In the Summer of 2013, freshly moved back, I had my own apartment with Molly & Franz. It was upstairs from Brad, Conner & Jason, which was nice. Mom & Dad needed limited help, mostly with chores around the property and going with them to appointment and sometimes grocery shopping. Honestly, at first I felt duped. They didn’t need much from me, and that allowed me to start a business making a selling artwork, as well as art & craft supplies. And that was going pretty well. It wasn’t initially very profitable, but it was nice to have something to do that was creative and belonged to me. That lasted from June to August when things were disrupted slightly.
Justin, my good friend from Tulsa, called out of the blue one day in August. He knew I was back in Oklahoma, but we hadn’t seen one another yet. His sister had decided she needed the space in her house for her family, and Justin was in her way.

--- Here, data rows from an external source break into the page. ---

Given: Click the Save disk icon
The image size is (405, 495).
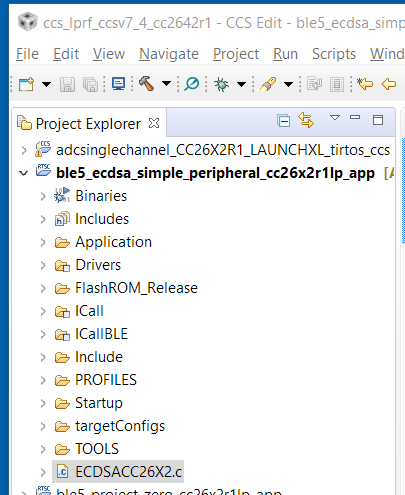Looking at the screenshot, I should (67, 84).
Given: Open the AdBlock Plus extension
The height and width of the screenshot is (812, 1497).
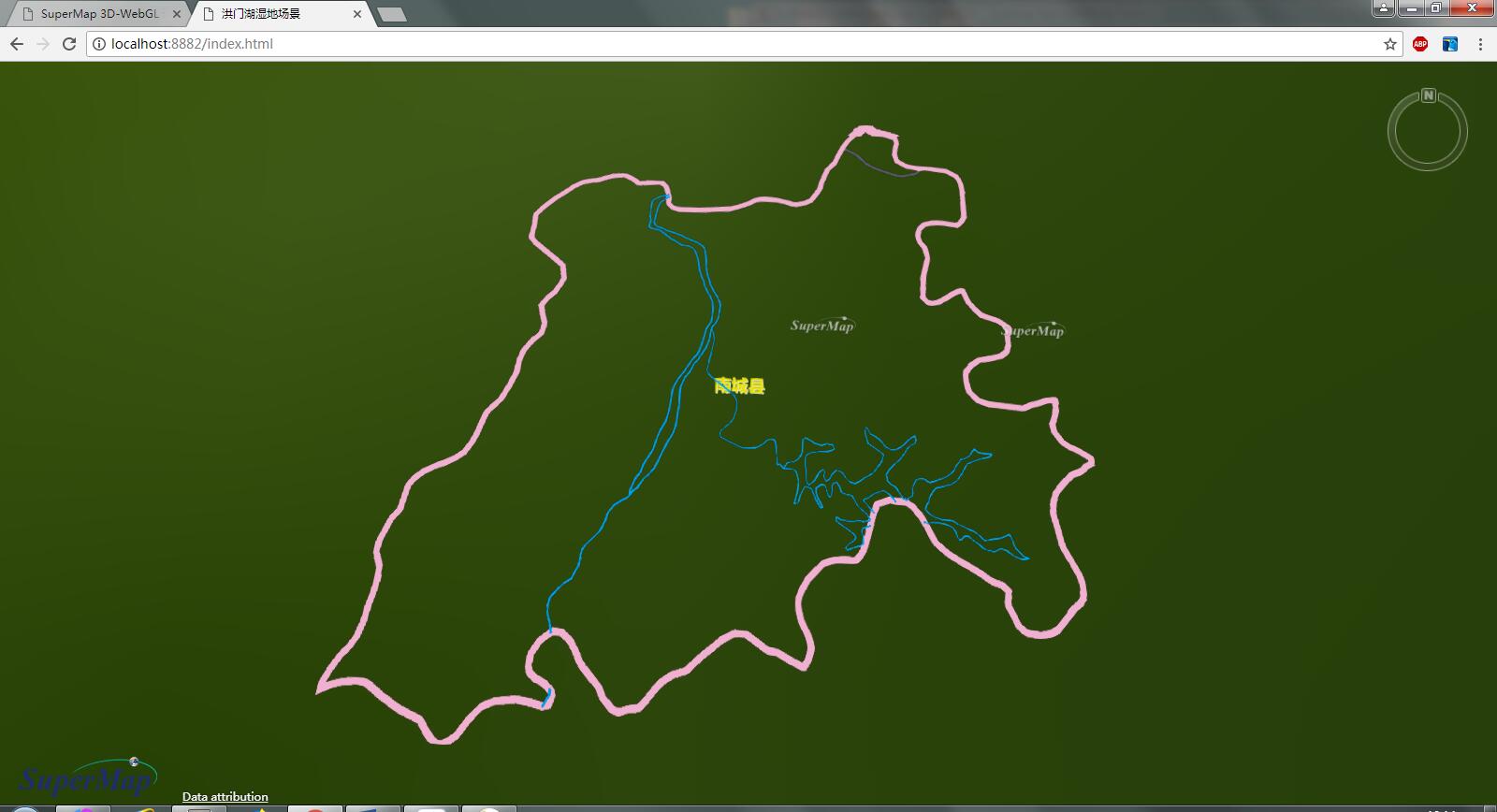Looking at the screenshot, I should click(1420, 44).
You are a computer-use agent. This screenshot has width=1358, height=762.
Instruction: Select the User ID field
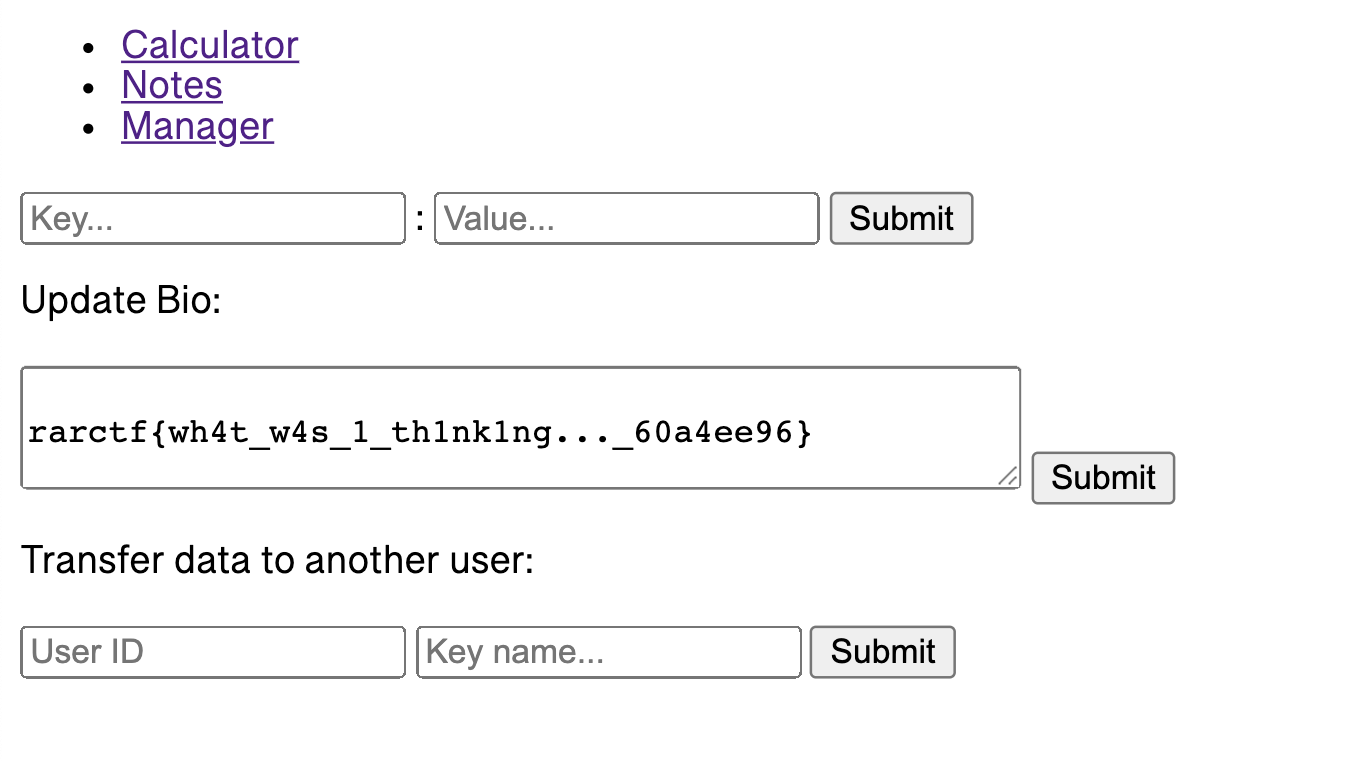pos(213,652)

She had offered to take him to a homeless shelter, and he needed a place to stay. Justin deals with some mental health issues and therefore cannot work, would be unable to find his own apartment, and isn’t even allowed to control his own money. Taking him somewhere like a shelter is just going to make his life infinitely more difficult. I do think it is fair that she wanted the space for her family. They lived in a modestly sized house with a family of seven people. It was crowded. However, it will never not baffle me that she wanted to take Justin to a shelter rather than help him find an apartment. She had been Justin’s representative payee while I was in Alaska, and I know she hated doing it. But there are people who do that as a job who could have taken over and helped. She did need to be involved in that transition. But she preferred the easiest way for her. Of course Justin could come stay with me. It wasn’t even really a question. He’s always been welcome.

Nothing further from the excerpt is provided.